Once I instructed a fellow writer that every scene needed to have some sort of conflict, mystery or development. A week later she came to me and said 'I've been trying to do what you said, but it's really difficult to make the characters argue in every scene.'

I was floored--partly by her misunderstanding of the term 'conflict', but also that she would attempt to follow such blatantly ludicrous advice. I asked if her favourite book had an argument in every scene and why she would attempt to follow my advice when it was clearly inaccurate. She wasn't sure, but when pressed she couldn't identify any conflicts, in any scenes, other than arguments between characters.

So what is a conflict? Thefreedictionary.com defines it as:
1. A state of open, often prolonged fighting; a battle or war.
2. A state of disharmony between incompatible or antithetical persons, ideas, or interests; a clash.
3. Psychology A psychic struggle, often unconscious, resulting from the opposition or simultaneous functioning of mutually exclusive impulses, desires, or tendencies.
4. Opposition between characters or forces in a work of drama or fiction, especially opposition that motivates or shapes the action of the plot.

A conflict could be inside the character--guilt, shame, fear. It could be an external force the character is fighting against--a fire, a storm, the cold, an earthquake. It could be another character--the love interest, the villain, a misunderstanding, direct insult, physical altercations, verbal altercations or simply emotional tensions.

And yes, you should try and have conflict in every scene. Just don't always make that conflict an argument.


Three Types Of Conflict

Inner conflict is usually an emotion, thought or belief that has a detrimental effect on a characters choices and actions. Maybe they want to be brave and do the right thing, but fear stops them. Maybe they believe they can’t do something, so they never try.

A good inner conflict is seeded throughout a novel, then comes to a head in a critical scene, giving characters a choice that allows them to overcome their conflict, or fail. Often, depending on the emotional arc of the book, they will fail on their first attempt, then succeed later.

EG:  A man is deeply resentful of his ex wife. So much so, he wishes she was dead. He arrives at her house to pick up their children and sees the children are huddled on the lawn and the house is burning. She is still inside. He can overcome his hostilities and run in and save her... or he can fail and let her die.

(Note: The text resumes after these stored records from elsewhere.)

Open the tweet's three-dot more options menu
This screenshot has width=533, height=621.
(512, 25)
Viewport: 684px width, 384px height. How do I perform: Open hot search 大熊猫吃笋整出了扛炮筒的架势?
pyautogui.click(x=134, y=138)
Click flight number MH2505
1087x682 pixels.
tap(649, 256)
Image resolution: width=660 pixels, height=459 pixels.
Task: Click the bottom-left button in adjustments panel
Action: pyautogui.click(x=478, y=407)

Addictions, mental illness, trauma and deeply ingrained cultural or religious beliefs can also be inner conflicts—though often more difficult for people to overcome. EG: a man choosing between heroin or his children, or a war veteran trying to trust her brother when he promises her the hallucinations aren’t real.

Interpersonal conflict occurs between people. Romance novels often rely heavily on the interpersonal conflict between the hero and heroine as their relationship develops. There needs to be a lot of tension between them to make their romance compelling to the reader. The relationship between the hero and villain is also an interpersonal conflict and these are often the most powerful, intense relationships we get to see in fiction. EG: Harry Potter and Draco Malfoy, John McClane and Hans Gruber.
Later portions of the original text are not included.